[SELECTED EXCERPT]
Hildegard Falck (née Janze on 8 June 1949) is a retired West German runner. At the 1972 Olympics she won a gold medal in the 800 m and a bronze medal in the 4 × 400 m relay with West German team. In the 800 m final she finished 0.1 seconds ahead of Nijolė Sabaitė and Gunhild Hoffmeister.

On 11 July 1971 Falck ran the 800 m in 1:58.5 minutes in Stuttgart, improving the world record of Vera Nikolic by two seconds. She was the first woman to clock a time under two minutes if the unratified marks of Sin Kim Dan are discounted. Her record stood until 1973.

Before turning to athletics, Falck studied to become a secondary school teacher and trained in handball and swimming. In 1971, besides her 800 m world record, she won a gold medal in the 800 m at the European Indoor Championships and a silver in the 4 × 400 m relay at European Championships; she also helped Ellen Tittel, Sylvia Schenk and Christa Merten to break the 4 × 800 m world record.

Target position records
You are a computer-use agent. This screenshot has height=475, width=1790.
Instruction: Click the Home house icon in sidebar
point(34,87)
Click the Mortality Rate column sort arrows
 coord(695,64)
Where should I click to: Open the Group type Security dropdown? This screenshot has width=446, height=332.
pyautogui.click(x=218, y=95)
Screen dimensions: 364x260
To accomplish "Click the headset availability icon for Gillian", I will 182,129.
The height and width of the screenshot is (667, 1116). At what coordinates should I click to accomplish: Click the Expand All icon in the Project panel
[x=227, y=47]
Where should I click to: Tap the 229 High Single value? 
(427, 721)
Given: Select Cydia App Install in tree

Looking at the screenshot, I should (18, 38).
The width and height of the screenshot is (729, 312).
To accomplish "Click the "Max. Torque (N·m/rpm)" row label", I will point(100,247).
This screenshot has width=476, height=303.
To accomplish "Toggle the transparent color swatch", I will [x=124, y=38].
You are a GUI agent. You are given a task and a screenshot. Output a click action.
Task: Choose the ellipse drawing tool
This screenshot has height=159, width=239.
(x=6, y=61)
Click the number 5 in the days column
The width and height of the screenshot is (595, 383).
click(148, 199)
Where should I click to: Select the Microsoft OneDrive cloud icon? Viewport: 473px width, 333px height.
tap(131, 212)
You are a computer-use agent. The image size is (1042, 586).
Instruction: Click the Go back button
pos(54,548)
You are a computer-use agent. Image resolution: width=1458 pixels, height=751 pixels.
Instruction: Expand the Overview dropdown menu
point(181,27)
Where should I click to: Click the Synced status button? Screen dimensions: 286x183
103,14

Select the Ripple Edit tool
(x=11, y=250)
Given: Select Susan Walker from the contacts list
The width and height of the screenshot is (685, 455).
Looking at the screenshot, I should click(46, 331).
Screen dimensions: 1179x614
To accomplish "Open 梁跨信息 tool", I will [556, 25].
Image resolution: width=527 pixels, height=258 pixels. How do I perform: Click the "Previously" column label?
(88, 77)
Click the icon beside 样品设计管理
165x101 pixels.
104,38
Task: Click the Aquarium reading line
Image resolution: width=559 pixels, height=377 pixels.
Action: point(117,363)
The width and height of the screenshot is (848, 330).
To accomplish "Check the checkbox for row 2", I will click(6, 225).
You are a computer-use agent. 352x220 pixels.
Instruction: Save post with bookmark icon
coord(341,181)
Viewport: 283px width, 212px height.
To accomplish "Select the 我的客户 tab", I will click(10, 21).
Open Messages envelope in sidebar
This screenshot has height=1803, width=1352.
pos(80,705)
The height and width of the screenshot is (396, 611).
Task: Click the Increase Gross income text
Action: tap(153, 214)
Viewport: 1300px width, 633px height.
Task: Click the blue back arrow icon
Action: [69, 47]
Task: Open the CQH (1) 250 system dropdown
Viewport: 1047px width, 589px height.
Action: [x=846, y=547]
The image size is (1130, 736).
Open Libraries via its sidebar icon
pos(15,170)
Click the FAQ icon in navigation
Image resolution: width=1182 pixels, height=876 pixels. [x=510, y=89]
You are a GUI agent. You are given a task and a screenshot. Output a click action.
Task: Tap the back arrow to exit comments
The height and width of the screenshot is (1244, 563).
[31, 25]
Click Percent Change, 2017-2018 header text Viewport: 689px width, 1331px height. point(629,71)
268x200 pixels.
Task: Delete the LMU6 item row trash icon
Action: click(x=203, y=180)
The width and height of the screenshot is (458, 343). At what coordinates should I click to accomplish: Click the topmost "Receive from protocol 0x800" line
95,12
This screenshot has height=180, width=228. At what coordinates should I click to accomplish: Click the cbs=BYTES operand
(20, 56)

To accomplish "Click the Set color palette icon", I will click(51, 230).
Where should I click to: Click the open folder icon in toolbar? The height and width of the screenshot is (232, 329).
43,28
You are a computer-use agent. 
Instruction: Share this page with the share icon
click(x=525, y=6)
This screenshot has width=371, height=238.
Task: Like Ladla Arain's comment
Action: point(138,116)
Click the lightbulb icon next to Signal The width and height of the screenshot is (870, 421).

[THINGS TO DO]
• a. Reproduce verbatim the part of the records that begins with the line containing "Viewport: 283px width, 212px height." and runs through the last line of the records.
• b. Write what comes next in the text about Hildegard Falck, picking up after its final sentence.

[SET OF ANSWERS]
• a.
Viewport: 283px width, 212px height.
To accomplish "Select the 我的客户 tab", I will click(10, 21).
Open Messages envelope in sidebar
This screenshot has height=1803, width=1352.
pos(80,705)
The height and width of the screenshot is (396, 611).
Task: Click the Increase Gross income text
Action: tap(153, 214)
Viewport: 1300px width, 633px height.
Task: Click the blue back arrow icon
Action: [69, 47]
Task: Open the CQH (1) 250 system dropdown
Viewport: 1047px width, 589px height.
Action: [x=846, y=547]
The image size is (1130, 736).
Open Libraries via its sidebar icon
pos(15,170)
Click the FAQ icon in navigation
Image resolution: width=1182 pixels, height=876 pixels. [x=510, y=89]
You are a GUI agent. You are given a task and a screenshot. Output a click action.
Task: Tap the back arrow to exit comments
The height and width of the screenshot is (1244, 563).
[31, 25]
Click Percent Change, 2017-2018 header text Viewport: 689px width, 1331px height. point(629,71)
268x200 pixels.
Task: Delete the LMU6 item row trash icon
Action: click(x=203, y=180)
The width and height of the screenshot is (458, 343). At what coordinates should I click to accomplish: Click the topmost "Receive from protocol 0x800" line
95,12
This screenshot has height=180, width=228. At what coordinates should I click to accomplish: Click the cbs=BYTES operand
(20, 56)

To accomplish "Click the Set color palette icon", I will click(51, 230).
Where should I click to: Click the open folder icon in toolbar? The height and width of the screenshot is (232, 329).
43,28
You are a computer-use agent. 
Instruction: Share this page with the share icon
click(x=525, y=6)
This screenshot has width=371, height=238.
Task: Like Ladla Arain's comment
Action: point(138,116)
Click the lightbulb icon next to Signal The width and height of the screenshot is (870, 421).

• b.
Domestically she won the 800 m titles in 1970 and 1971 (both indoor and outdoor), and in 1973 outdoor. In 1972, she was awarded the Silver Bay Leaf of the German Track & Field Association.

Falck was coached by her husband Rolf Falck. They later divorced, and she married Dr. Klaus Kimmich, a pentathlete with whom she had two children.

References

1949 births
Living people
People from Hameln-Pyrmont
Sportspeople from Lower Saxony
West German female middle-distance runners
German national athletics champions
Athletes (track and field) at the 1972 Summer Olympics
Olympic athletes of West Germany
Olympic bronze medalists for West Germany
Olympic gold medalists for West Germany
World record setters in athletics (track and field)

European Athletics Championships medalists
Medalists at the 1972 Summer Olympics
Olympic gold medalists in athletics (track and field)
Olympic bronze medalists in athletics (track and field)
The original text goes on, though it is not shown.